Chartered accountant, William Franklin, examines a recent share valuation dispute concerned with how much intellectual property can belong to an individual rather than a company for share valuation purposes.

Overview

In Roger Dyer and Jean Dyer v HMRC [2013] UKFTT 691 (TC), Mr & Mrs Dyer the claimants unsuccessfully applied for relief for a capital loss under s.24(2) TCGA 1992 and s.132 ITA 2007.

A failure to secure and protect intellectual property assets within the company ownership structure left the company worthless.

Facts

  • The case concerns shares in a company called JD Designs Limited. The sole director was Jenny Dyer, a fashion designer.
  • Jenny Dyer became a fairly successful designer and ‘Jenny Dyer London’ became a valuable trademark.
  • All of the relevant intellectual property for the Jenny Dyer brand was registered in Jenny’s own name and there was no licensing agreement with the company. Jenny was the source of all of the company’s revenue and the sole designer behind the Jenny Dyer brand, but she had no employment contract with the company and could resign as director by giving written notice at any time.
  • On 31 October 2007, Jenny’s parents, Mr & Mrs Dyer, acquired a total of 350 newly-issued shares in the company, representing 91% of its share capital, for £350,000. This represented a capitalisation of part of an £800,000 debt owed to the Dyers.
  • In 2007 and 2008 the company made losses of £470,291 and £306,617.
  • Over the course of 2007 and 2008, the company received several approaches from potential external investors. However, none of the approaches ever came to fruition.
  • In June 2008, Jenny met a Mr Rosen who lived in the US. Jenny left the company in autumn 2008 to move to New York with Mr Rosen. The company was abandoned and eventually liquidated in 2009 and 2010.

Claim

Mr & Mrs Dyer claimed a capital loss in relation to the shares. HMRC accepted that the shares were of negligible value in 2009 when the claim was made, but argued that their value had always been negligible from the time they were first acquired, so that no loss had actually arisen.

Conclusions

Looking at how much a valuation of the shares would be worth on the open market as at October 2007, the court concluded that a third party investor would have required the company to have full rights to the Jenny Dyer London intellectual property, and to have a firm contract in place with Jenny.

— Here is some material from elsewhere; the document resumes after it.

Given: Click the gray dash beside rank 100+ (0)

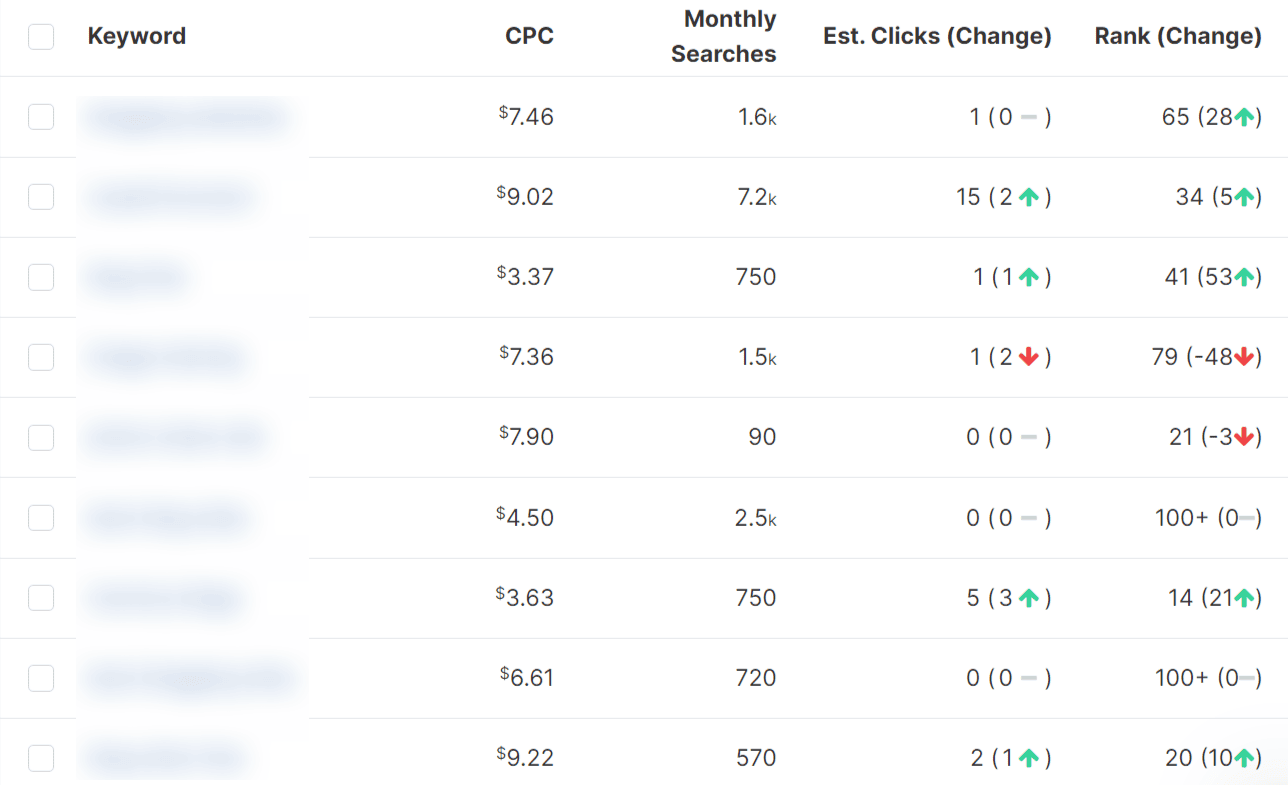Looking at the screenshot, I should pyautogui.click(x=1246, y=517).
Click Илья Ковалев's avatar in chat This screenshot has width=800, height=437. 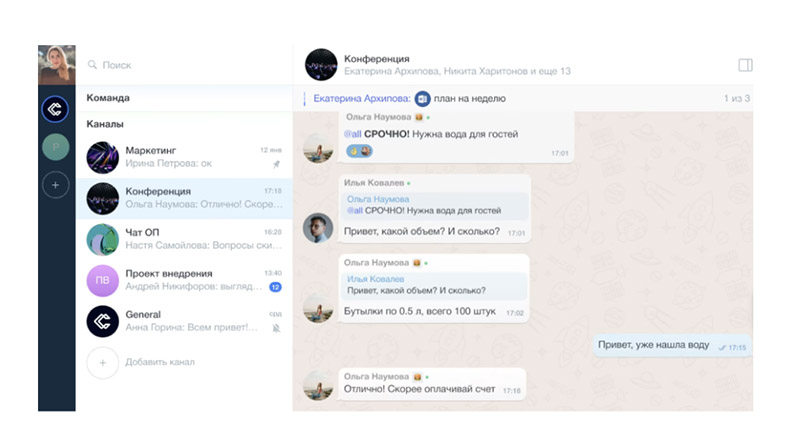click(318, 227)
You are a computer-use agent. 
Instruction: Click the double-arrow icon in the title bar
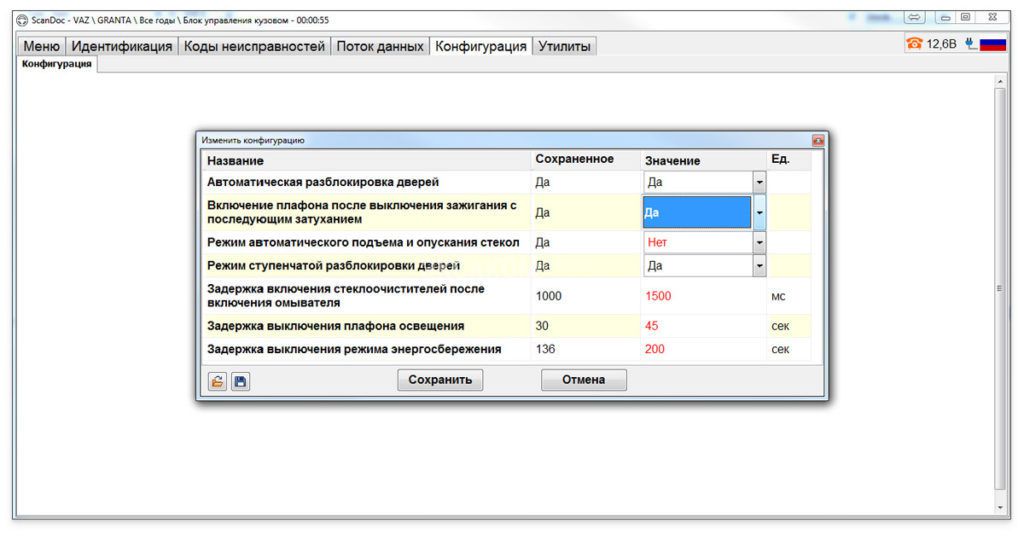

Without these, the company was worthless, as demonstrated by the situation on Jenny’s departure.

The Court considered the hypothetical possibility of a buyer who would not have objected to the lack of IP rights or the failure to have a contract with Jenny in place. It concluded that “There is no evidence that any buyer existed or might have existed whose attitude to the defects in the assets whose sale is hypothesised would resemble that of Mr and Mrs Dyer when acquiring the shares.”

Mr & Mrs Dyer’s claim therefore failed.